すると、どうやら男の願いが仏に通じたようである。といっても、背が元に戻ったのではなかった。背は伸びたままで、仏は「ぐいっ」と深く首を垂れたのだった。
玉はちょうど男の目の前にある。まるで、「さあ取るがよい」とでも言わんばかりに。
男が恐る恐る玉に触れてみても、もう逃げなかった。いとも簡単に、果実のように”ころり”と取れた。男はそれを懐へねじ込むと、大急ぎで闇に消えた。
その後、男は何も考えずに市で玉を売ろうとした。ところが、みすぼらしい男が、高価な翡翠の玉を持っているという不自然さや、その挙動も不審であったことなどから、市の商人たちや客などから怪しまれ始め、
「これはきっとあの寺の仏の玉だ」
と誰かが叫んだ。天下に隠れもない玉を見知っている者もいたのである。とうとう男はその場で捕らえられ、獄で尋問された。

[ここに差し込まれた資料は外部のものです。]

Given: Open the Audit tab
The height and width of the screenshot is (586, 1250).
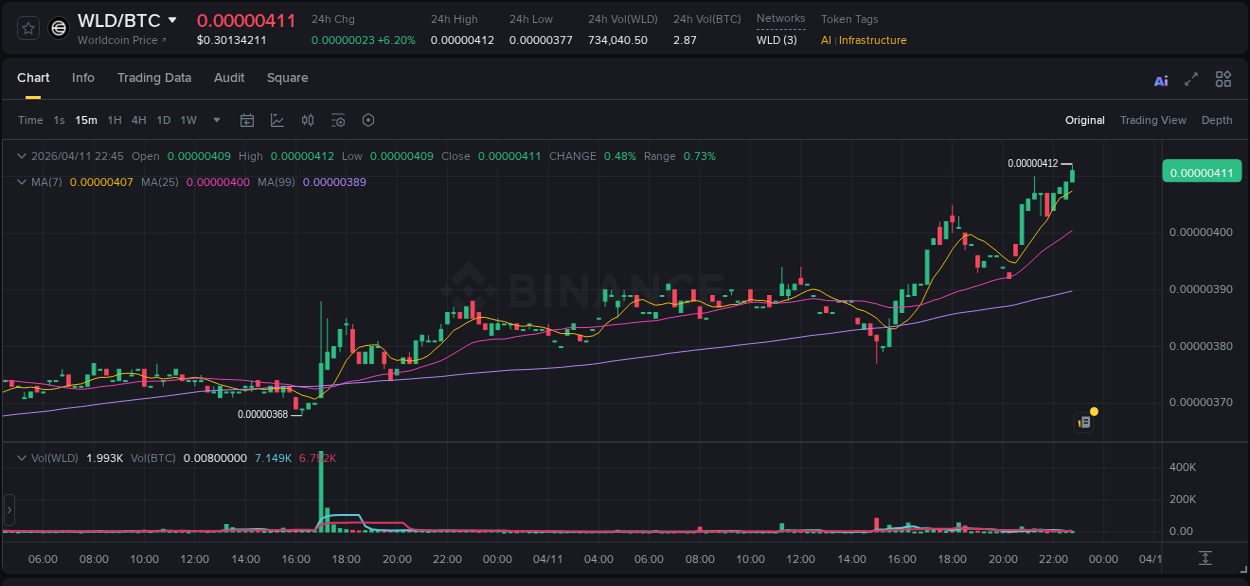Looking at the screenshot, I should [x=229, y=78].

「仏さまが玉を呉れただと。そんな馬鹿げた話、誰が聞けるものか」
獄吏は鼻で笑っている。
「偽りではございませぬ。試しに仏堂の中を一度お確かめいただきとうございます」
男は額を地面に擦り付けながら頼んだ。
「確かめるまでもない。直ちに素首を切るまでじゃ」
獄吏は白けた顔で取り合おうともしない。
「後生でございます。嘘ならその場で首を切っていただいても構いませぬ」
男は必死になり、地に額を何度も何度も打ち続け、血さえ流れ始めている。
「良かろう。偽りかどうか確かめてから首を切るのも興あろう。引っ立てよ」
ついに獄吏は男の必死さに根負けした。男を仏堂まで連行すると、その扉を開いた。
「これはっ」
二の句が継げなかった。何と、仏は男に玉を与えたままの格好で立っておられたのである。
皆はその有難さに落涙した。そして、このことはすぐ王の耳にも達した。
「ここで余がその男を罰すれば、仏の御慈悲に反することになるのではあるまいか」
王は男の縛を解かせ、おまけにこの玉を想像できないほどの高値で買い取ったのである。
大金を受け取った男はその使い途に困ってしまった。また、仏や王の慈悲に対し、有難くも恥ずかしくも思い、ほとんどを貧しい者に施したのだという。これもまた慈悲行、菩薩行の一種なのだろうか。
そして仏はというと、やはりその後も、ずっと首を垂れたままでいらっしゃったという。